▸ **Task requirements**
Below are the records; give again exactly the line with "[Search terms] (709, 26)", the line with "Weird Fish Records (135, 2506)", and each line that lies between them, and nothing besides.
--- START ---
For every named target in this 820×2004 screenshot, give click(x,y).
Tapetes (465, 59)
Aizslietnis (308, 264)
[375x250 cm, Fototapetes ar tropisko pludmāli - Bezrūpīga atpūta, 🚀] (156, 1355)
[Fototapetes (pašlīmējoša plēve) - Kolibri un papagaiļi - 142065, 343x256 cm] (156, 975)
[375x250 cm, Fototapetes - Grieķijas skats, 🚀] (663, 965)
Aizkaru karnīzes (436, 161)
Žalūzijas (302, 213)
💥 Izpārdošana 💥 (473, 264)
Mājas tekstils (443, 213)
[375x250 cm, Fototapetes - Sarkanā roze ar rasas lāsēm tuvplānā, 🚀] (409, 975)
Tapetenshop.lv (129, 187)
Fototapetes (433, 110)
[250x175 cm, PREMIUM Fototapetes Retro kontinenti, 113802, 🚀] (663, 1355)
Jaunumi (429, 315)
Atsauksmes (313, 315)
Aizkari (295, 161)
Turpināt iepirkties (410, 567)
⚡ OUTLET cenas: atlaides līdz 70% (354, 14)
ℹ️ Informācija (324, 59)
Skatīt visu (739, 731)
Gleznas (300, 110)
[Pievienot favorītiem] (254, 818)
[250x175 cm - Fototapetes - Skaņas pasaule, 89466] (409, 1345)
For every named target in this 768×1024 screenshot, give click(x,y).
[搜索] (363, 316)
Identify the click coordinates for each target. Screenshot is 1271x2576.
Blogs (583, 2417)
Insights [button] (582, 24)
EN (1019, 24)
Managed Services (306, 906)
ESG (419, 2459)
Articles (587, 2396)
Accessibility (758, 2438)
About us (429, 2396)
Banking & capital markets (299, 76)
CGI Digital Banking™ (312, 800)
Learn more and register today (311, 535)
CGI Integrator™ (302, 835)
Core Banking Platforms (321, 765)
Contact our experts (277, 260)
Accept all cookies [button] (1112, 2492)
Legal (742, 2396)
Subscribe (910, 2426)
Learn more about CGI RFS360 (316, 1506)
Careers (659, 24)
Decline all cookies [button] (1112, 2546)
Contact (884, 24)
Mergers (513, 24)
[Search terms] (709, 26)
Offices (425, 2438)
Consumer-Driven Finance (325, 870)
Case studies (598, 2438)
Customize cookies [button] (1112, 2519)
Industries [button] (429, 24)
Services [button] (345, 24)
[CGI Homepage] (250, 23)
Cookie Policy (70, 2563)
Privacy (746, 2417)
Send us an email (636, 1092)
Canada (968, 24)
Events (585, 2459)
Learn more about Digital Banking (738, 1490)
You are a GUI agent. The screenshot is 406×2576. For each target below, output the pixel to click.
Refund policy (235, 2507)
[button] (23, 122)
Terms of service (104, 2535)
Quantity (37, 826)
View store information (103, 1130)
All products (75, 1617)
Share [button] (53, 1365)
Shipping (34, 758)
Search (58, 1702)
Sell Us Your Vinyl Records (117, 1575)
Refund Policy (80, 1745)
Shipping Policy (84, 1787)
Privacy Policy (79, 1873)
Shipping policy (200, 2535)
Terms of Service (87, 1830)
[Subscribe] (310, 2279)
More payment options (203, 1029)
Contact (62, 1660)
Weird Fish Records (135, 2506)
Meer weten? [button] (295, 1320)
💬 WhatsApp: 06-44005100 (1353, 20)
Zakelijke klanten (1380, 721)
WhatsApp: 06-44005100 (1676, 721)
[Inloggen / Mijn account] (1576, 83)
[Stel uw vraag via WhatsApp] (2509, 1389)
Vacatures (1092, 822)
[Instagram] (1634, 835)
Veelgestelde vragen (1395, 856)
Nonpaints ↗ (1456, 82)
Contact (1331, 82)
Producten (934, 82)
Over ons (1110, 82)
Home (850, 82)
--- END ---
▸ **Response to the exercise**
[Search terms] (709, 26)
Offices (425, 2438)
Consumer-Driven Finance (325, 870)
Case studies (598, 2438)
Customize cookies [button] (1112, 2519)
Industries [button] (429, 24)
Services [button] (345, 24)
[CGI Homepage] (250, 23)
Cookie Policy (70, 2563)
Privacy (746, 2417)
Send us an email (636, 1092)
Canada (968, 24)
Events (585, 2459)
Learn more about Digital Banking (738, 1490)
You are a GUI agent. The screenshot is 406×2576. For each target below, output the pixel to click.
Refund policy (235, 2507)
[button] (23, 122)
Terms of service (104, 2535)
Quantity (37, 826)
View store information (103, 1130)
All products (75, 1617)
Share [button] (53, 1365)
Shipping (34, 758)
Search (58, 1702)
Sell Us Your Vinyl Records (117, 1575)
Refund Policy (80, 1745)
Shipping Policy (84, 1787)
Privacy Policy (79, 1873)
Shipping policy (200, 2535)
Terms of Service (87, 1830)
[Subscribe] (310, 2279)
More payment options (203, 1029)
Contact (62, 1660)
Weird Fish Records (135, 2506)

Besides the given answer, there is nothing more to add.